L’association a été créée par 12 visionnaires le 26 février 1948, à savoir Raymond Bérenger (président), Alfred Leclézio (vice-président), André Rey (secrétaire), Roland Desmarais (trésorier), et J. L. Nairac, Georges Pitot, George Taylor, Xavier Koenig, Maurice Paturau, Raymond Rey, Marcel de Nanclas, et Serge Staub en tant que membres. Ils avaient créé cette association pour offrir un meilleur service aux Mauriciens.

Je suis très honoré de faire partie de cette association lorsqu’on vient de célébrer la Journée nationale des ingénieurs. Non seulement ils ont créé l’IEM mais, en 1965, ils ont aussi fait campagne pour la promulgation de la loi Council of Registered Professional Engineers (CRPE) en vue de protéger la société en veillant que seuls des ingénieurs compétents et qualifiés puissent entreprendre et signer des conceptions, superviser, faire des rapports, etc.

À l’époque, un Engineer en anglais était également chauffeur de train. Pour faire la différence entre ce dernier et ceux qui construisent les ponts et chaussées, la loi sur les CRPE a été élaborée. Cette législation stipulait qu’un ingénieur doit faire des études universitaires de quatre ans et travailler pendant deux ans sous la direction d’un ingénieur avant de devenir professionnel.

Comment peut-on définir le métier d’ingénieur ?
Le métier de l’ingénuité veut dire le génie. Ce qui signifie utiliser son intelligence et savoir utiliser tout ce qui existe autour de vous dans la nature pour inventer et construire quelque chose. Ainsi, auparavant, tous les murs étaient construits en utilisant de la terre et de la chaux.

À l’époque, il n’y avait pas de matériaux importés. Pourtant, des usines et des cheminées ont été construites. Ce sont des travaux d’art que tout le monde continue d’admirer. Les ingénieurs ont mis la nature au service de l’homme. Ils construisaient des briques à partir de la chaux et les pierres, entre autres. Par la suite, nous sommes devenus plus malins et nous avons commencé à utiliser les fers de construction et le ciment.

Donc, les ingénieurs sont surtout connus pour la construction de maisons ainsi que de ponts et chaussées…
Pas du tout.
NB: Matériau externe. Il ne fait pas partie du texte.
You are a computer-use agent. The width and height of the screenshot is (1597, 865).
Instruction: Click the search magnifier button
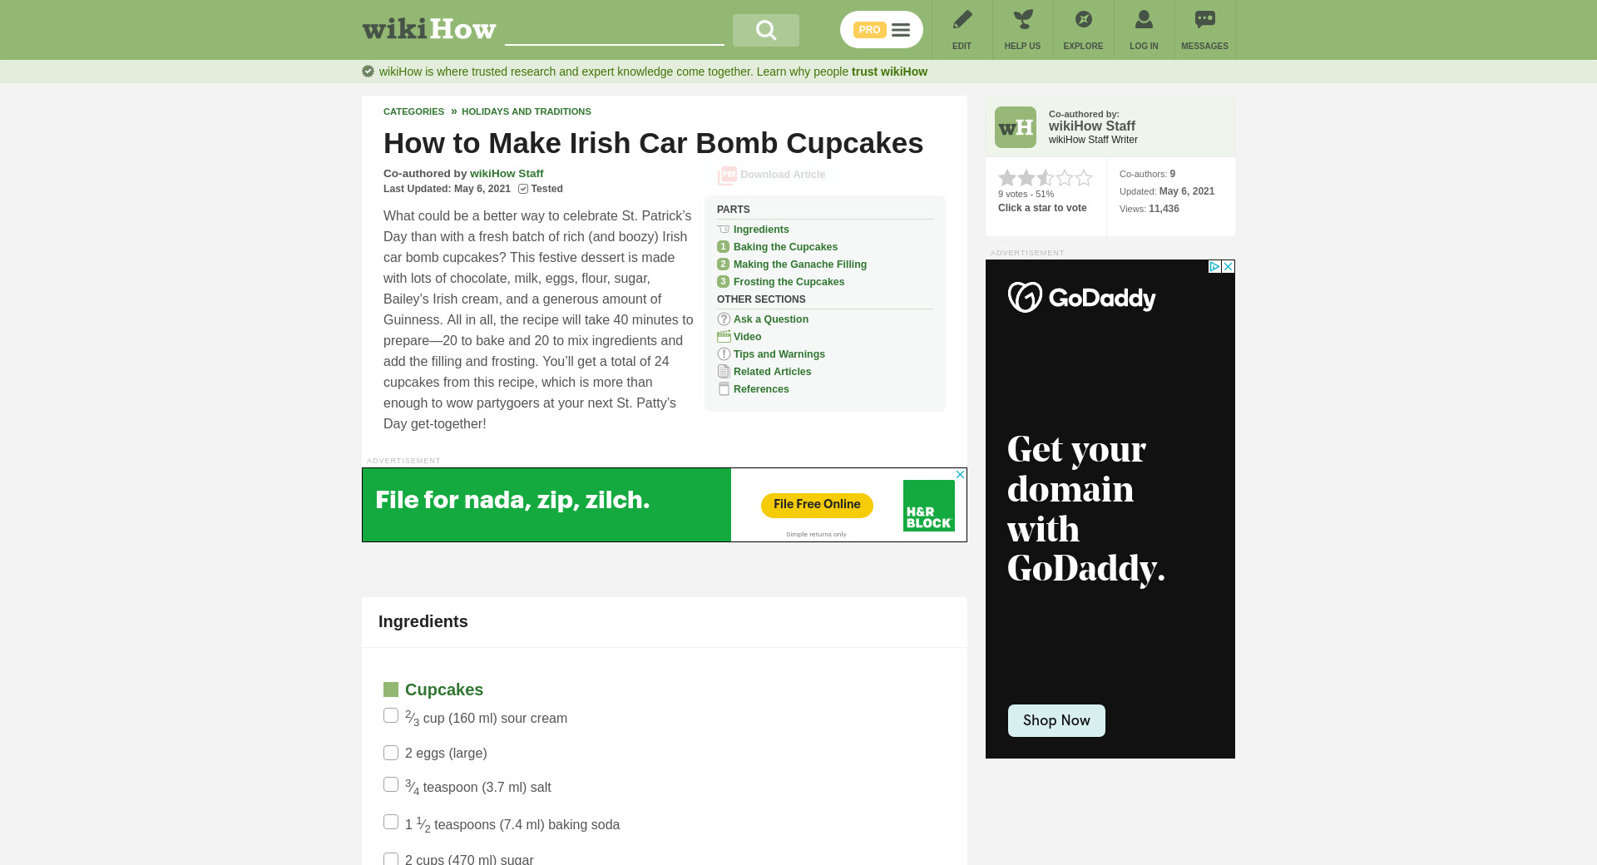click(765, 30)
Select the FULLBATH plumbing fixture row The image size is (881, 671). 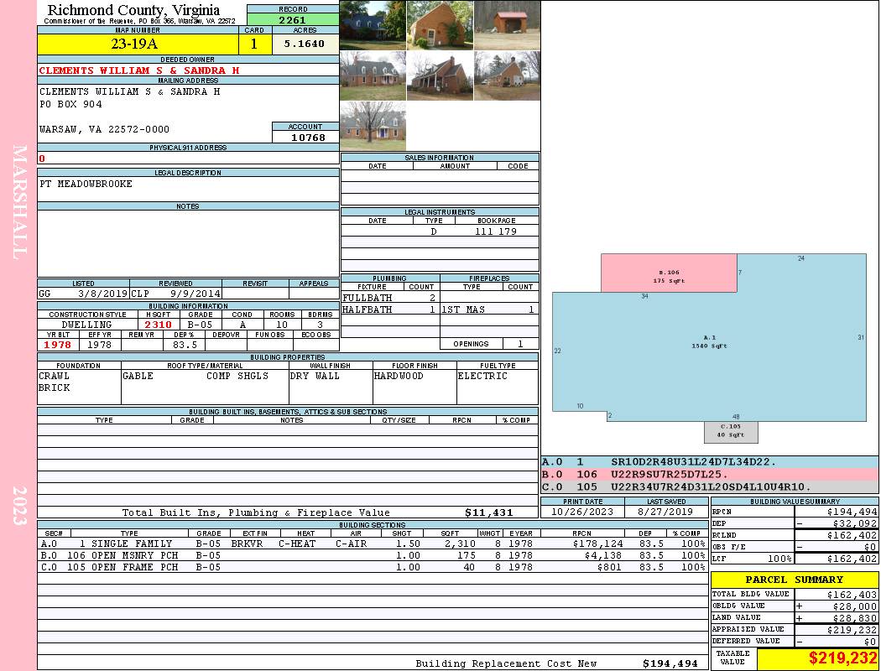[x=390, y=298]
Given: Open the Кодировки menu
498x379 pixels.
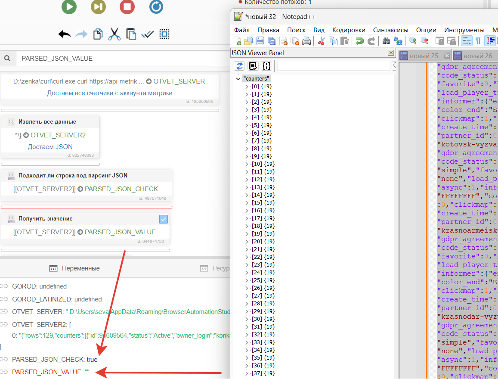Looking at the screenshot, I should 349,30.
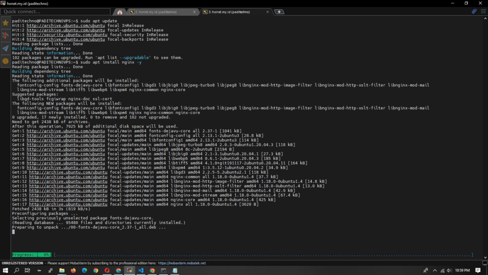Click inside the Quick connect field
Image resolution: width=488 pixels, height=275 pixels.
coord(55,11)
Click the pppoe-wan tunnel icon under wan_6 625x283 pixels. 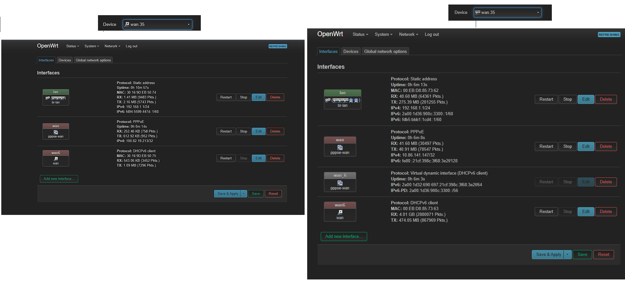[340, 183]
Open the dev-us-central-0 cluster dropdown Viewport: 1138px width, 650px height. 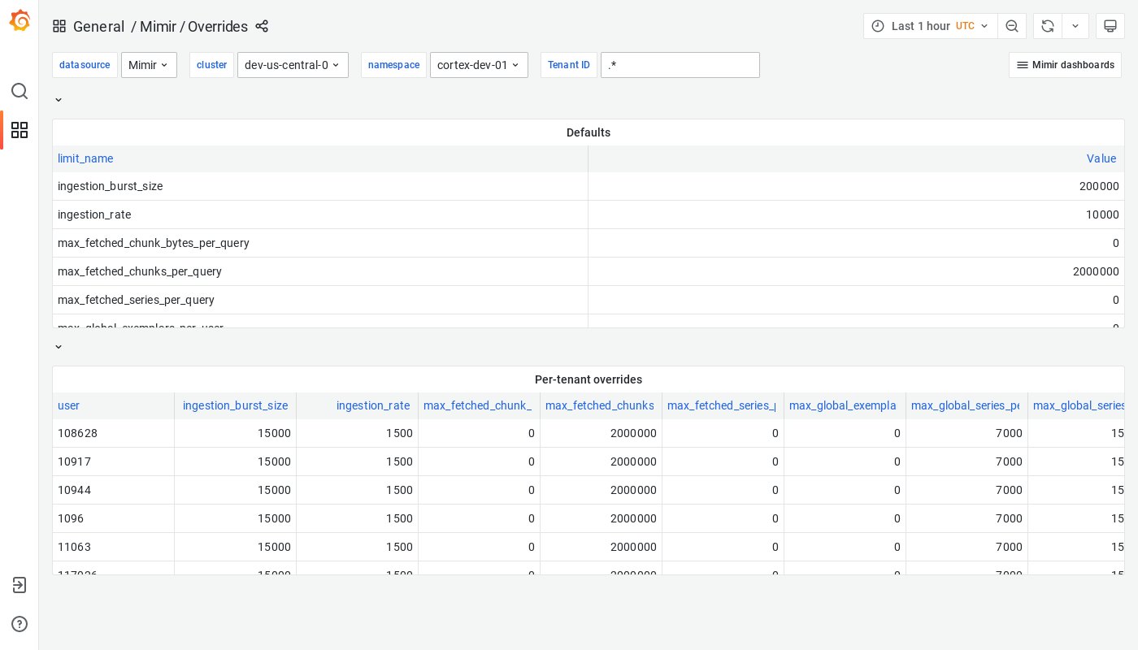[x=293, y=65]
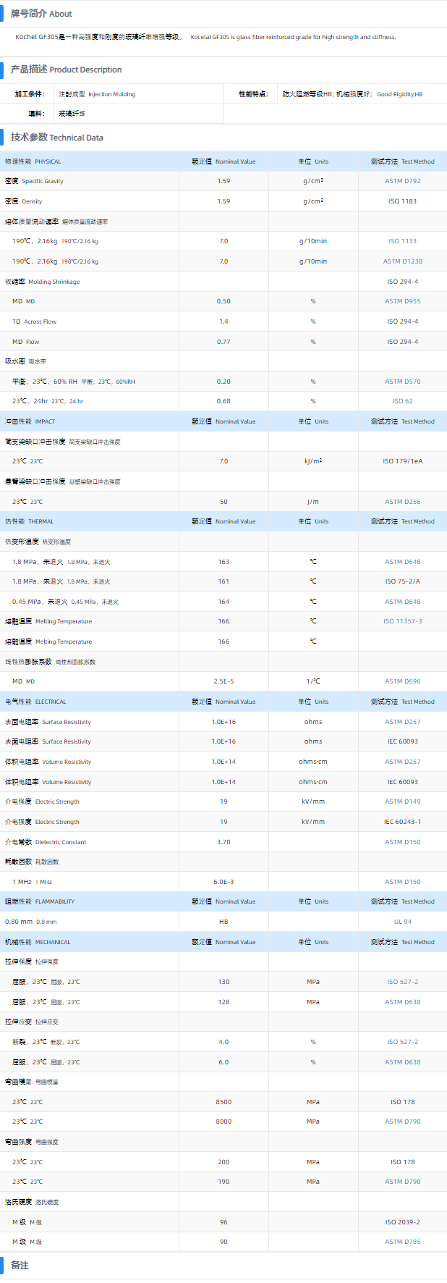The height and width of the screenshot is (1283, 447).
Task: Open the ASTM D696 thermal expansion link
Action: coord(402,681)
Aujourd’hui, lorsque vous faites une chirurgie cardiaque, cet appareil qui vous permet de respirer sous anesthésie a été conçu par un ingénieur. C’est le cas aussi pour le chariot qui vous transporte. Tous les équipements mécaniques, électroniques et électriques sont les fruits des ingénieurs. Les architectes réalisent des plans, mais ce sont les ingénieurs qui exécutent leurs plans. Aujourd’hui, l’Internet, les câbles sous-marins, etc., sont l’œuvre des ingénieurs.

Quel rôle ces ingénieurs ont-ils joué dans le développement de Maurice ?
En regardant en arrière la contribution des ingénieurs dans les domaines du développement de Maurice depuis le jour 1, où les Hollandais ont débarqué pour la première fois, en passant par les périodes de colonisation par les Français et les Britanniques, les ingénieurs ont toujours été là.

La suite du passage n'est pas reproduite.